The “Requiem” began with the Introit, and despite the absence of strings played pianissimo, the audience sensed the ominous introductory notes. As it gathered intensity, the listeners were drawn to a repeated phrase in the melody, passed from one group of singers to another: “et lux perpetua,” the voices clamored again and again, as if to ask for an undying flame to guide the departed. And to offset the emotional introduction of the mass, Mozart gave a technical challenge to his singers: He provided them with a “Kyrie” sung as a fugue.

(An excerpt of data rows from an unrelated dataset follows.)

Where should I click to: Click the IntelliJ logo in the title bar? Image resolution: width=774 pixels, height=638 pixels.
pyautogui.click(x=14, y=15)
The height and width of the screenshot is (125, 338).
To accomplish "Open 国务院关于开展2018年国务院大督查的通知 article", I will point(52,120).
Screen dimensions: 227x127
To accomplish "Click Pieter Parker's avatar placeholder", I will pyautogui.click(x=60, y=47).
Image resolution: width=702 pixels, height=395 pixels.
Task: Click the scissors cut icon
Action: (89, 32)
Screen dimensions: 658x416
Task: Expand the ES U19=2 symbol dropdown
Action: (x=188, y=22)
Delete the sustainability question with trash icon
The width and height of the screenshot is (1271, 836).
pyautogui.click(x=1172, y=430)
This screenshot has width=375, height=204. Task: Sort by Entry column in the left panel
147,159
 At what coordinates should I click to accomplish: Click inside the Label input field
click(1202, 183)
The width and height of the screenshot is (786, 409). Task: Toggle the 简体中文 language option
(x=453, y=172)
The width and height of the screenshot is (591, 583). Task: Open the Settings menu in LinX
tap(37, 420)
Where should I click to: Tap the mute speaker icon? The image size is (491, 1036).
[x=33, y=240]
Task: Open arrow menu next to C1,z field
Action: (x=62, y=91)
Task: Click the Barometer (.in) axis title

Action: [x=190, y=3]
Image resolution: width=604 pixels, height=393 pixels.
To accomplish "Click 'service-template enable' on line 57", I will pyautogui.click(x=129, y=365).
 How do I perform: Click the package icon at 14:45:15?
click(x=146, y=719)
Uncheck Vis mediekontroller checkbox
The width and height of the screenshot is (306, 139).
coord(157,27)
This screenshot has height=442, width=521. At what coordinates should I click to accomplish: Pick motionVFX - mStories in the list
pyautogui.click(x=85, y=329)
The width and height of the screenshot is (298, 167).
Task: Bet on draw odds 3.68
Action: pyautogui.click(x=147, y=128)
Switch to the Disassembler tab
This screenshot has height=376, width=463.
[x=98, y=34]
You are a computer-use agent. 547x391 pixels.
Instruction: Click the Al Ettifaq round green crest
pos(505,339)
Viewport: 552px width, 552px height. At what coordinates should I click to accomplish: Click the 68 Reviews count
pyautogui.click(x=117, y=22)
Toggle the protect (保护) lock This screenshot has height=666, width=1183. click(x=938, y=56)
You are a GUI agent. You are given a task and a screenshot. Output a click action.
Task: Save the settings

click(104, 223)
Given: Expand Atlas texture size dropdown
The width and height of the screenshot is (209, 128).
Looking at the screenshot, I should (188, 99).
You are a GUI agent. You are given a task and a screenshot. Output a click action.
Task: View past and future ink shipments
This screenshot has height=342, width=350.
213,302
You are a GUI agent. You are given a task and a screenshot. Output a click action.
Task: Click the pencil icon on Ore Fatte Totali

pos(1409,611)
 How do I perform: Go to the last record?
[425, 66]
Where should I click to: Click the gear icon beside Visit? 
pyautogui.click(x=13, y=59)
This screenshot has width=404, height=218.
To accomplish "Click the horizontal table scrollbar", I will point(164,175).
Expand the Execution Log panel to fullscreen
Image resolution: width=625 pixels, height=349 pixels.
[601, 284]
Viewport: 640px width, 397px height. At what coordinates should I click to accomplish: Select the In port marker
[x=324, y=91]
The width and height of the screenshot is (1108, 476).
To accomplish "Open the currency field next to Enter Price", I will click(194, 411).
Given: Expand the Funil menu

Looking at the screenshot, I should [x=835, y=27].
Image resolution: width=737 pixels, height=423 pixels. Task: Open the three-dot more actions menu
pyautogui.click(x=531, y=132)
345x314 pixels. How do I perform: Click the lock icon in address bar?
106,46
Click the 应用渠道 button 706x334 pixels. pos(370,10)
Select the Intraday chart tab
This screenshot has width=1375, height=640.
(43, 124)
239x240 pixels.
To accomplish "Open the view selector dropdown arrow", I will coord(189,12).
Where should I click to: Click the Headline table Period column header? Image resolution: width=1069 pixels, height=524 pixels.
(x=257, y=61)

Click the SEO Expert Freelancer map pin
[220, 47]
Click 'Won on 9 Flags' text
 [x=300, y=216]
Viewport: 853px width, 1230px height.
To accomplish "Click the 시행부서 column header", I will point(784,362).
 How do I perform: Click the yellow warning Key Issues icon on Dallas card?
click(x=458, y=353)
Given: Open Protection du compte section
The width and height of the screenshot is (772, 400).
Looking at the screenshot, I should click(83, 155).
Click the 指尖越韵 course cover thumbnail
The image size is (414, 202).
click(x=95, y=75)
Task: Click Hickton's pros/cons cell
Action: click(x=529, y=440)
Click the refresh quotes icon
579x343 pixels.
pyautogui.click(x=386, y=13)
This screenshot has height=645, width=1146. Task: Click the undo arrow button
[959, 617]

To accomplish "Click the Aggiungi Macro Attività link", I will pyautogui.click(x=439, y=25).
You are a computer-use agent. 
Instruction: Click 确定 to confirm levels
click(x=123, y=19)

The highlights of any major classical composition would be its most popular melodies, and the “Requiem” is no exception. While the choir retained all the terrible aspects of the iconic “Dies irae,” its imagery of apocalyptic judgment melded into the thundering “Rex tremendae.” Even the absent timpani could not diminish the force of the music; the poignant plea of salvation was raised again and again. The sequence segued into the “Confutatis” and “Lacrimosa;” both plaintive and piteous, they became poems of supplication. The former’s deep and dark accents evoked metaphors of an afterlife fraught with hellfire, while the latter crept like a funeral march, painting through the music humanity’s slow crawl to the grave.
Glorious outburst
Though the darker aspects of the liturgy were captured by the choir in the early parts of the Mass, the “Sanctus” and “Agnus Dei” shifted the focus of the listener—or the churchgoer—to that moment of adoration, recalling that even amid the mourning, the center of the Mass is the Word made flesh sacrificed as a lamb led to slaughter. For a moment, the composition departed from the moribund and shifted to glorious outbursts of harmony, reminiscent of the more triumphant compositions of Mozart.
The passages after the Communion reverted to the Mass’ funereal theme, and as if to match the supplication sang in the Introit, the final lines prayed for that same eternal light for the soul: “lux perpetua luceat eis.” There was no soaring “Amen” to end the composition; only the sustained yet ever-climbing crescendo loomed with that hope for the departed to be with the saints for eternity.
After the last notes died during those evenings, no silence followed—only thunderous applause and standing ovations.
It is also worth noting that while the massed choirs took the spotlight at the performance, the technical command of the soloists could not be missed. Soprano Amabelle Pamocol-Castro and alto Wynn Villanueva lent a gracious contrast to the massed voices, while tenor Jomel Garcia and bass Yves Adrian Gabasa added musical texture with their sonorous voices. Interjected between the choral passages, the solos and quartets provided a welcome variation that heightened the exquisite though saturnine genius that went into the composition of the “Requiem.”Mozart’s music has always been associated with the cheery and the comic. Even his saddest secular compositions have some degree of lighthearted impishness to them. But never his “Requiem.” That singular work always held that fearful realization of impending death, the uncertainty of the afterlife,and the mortal groveling that happens in between.
The choirs of the University of San Agustin understood these and delivered these nuances well enough for a captive audience, mesmerized by the sheer intensity of the composition. All in all, the composer would have been smug and satisfied in his grave. —CONTRIBUTED INQ
The author, John Anthony S. Estolloso, is a member of the Iloilo Critics Circle and a faculty member of Ateneo de Iloilo–Santa Maria Catholic School.